> **Source**
┄┄┄┄┄┄
Le jardin est agrémenté d’éléments immobiliers – la serre du jardin français et son jardin d’hiver, les pavillons japonais, les ponts… - et mobiliers – les lanternes japonaises en pierre et en métal, les sculptures contemporaines – qui font aujourd’hui partie intégrante des collections du musée départemental Albert-Kahn.

 

Le jardin est un lieu de sociabilité, de partage mais aussi d’influence dans lequel Albert Kahn invitait des personnalités composant ses réseaux pour les sensibiliser à ses idées humanistes. Albert Kahn y recevait ses invités, organisait des séances de projection des images réalisées dans le cadre de son projet documentaire Les Archives de la Planète par ses opérateurs et plus occasionnellement des concerts dans la serre.

La forêt vosgienne

Sur de nouveaux terrains achetés entre 1897 et 1918, Albert Kahn aménage une forêt vosgienne. Ce nom évoque les grands paysages du massif montagneux qui ont bercé son enfance.

Bien qu’originaire des Vosges du Nord, Albert Kahn représente un espace des Vosges du Sud, dites cristallines, où des blocs de granite polis par le temps peuvent former des éboulis rocheux. Afin de suggérer le relief élevé des ballons vosgiens, des remblais surélèvent cette partie du jardin. De nombreux conifères mais aussi des feuillus sont alors plantés. À l’époque, roches et arbres déjà de belle taille, transportés des Vosges par wagons, nécessitent le démontage des fils électriques du quartier pour leur installation !
┄┄┄┄┄┄
> **Données recueillies**
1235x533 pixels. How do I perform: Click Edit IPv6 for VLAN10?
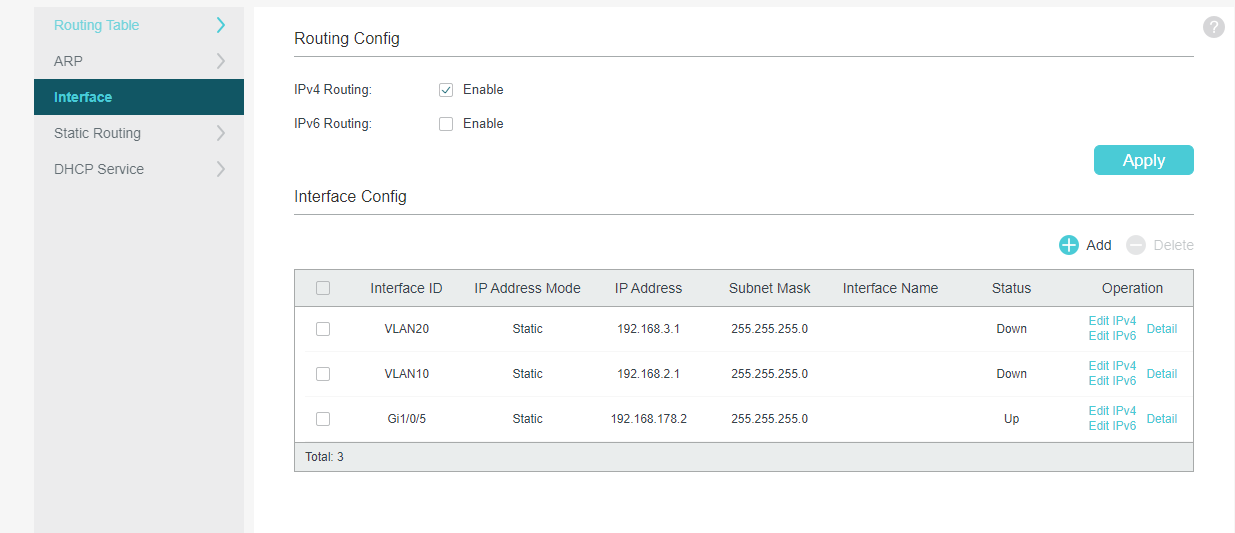(x=1112, y=381)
┄┄┄┄┄┄
> **Travail demandé**
Recopiez sans rien changer, dans le texte sur le jardin d'Albert Kahn, tout le passage qui va de « Le jardin est agrémenté » jusqu'à « musée départemental Albert-Kahn. ».

> **Réponse**
Le jardin est agrémenté d’éléments immobiliers – la serre du jardin français et son jardin d’hiver, les pavillons japonais, les ponts… - et mobiliers – les lanternes japonaises en pierre et en métal, les sculptures contemporaines – qui font aujourd’hui partie intégrante des collections du musée départemental Albert-Kahn.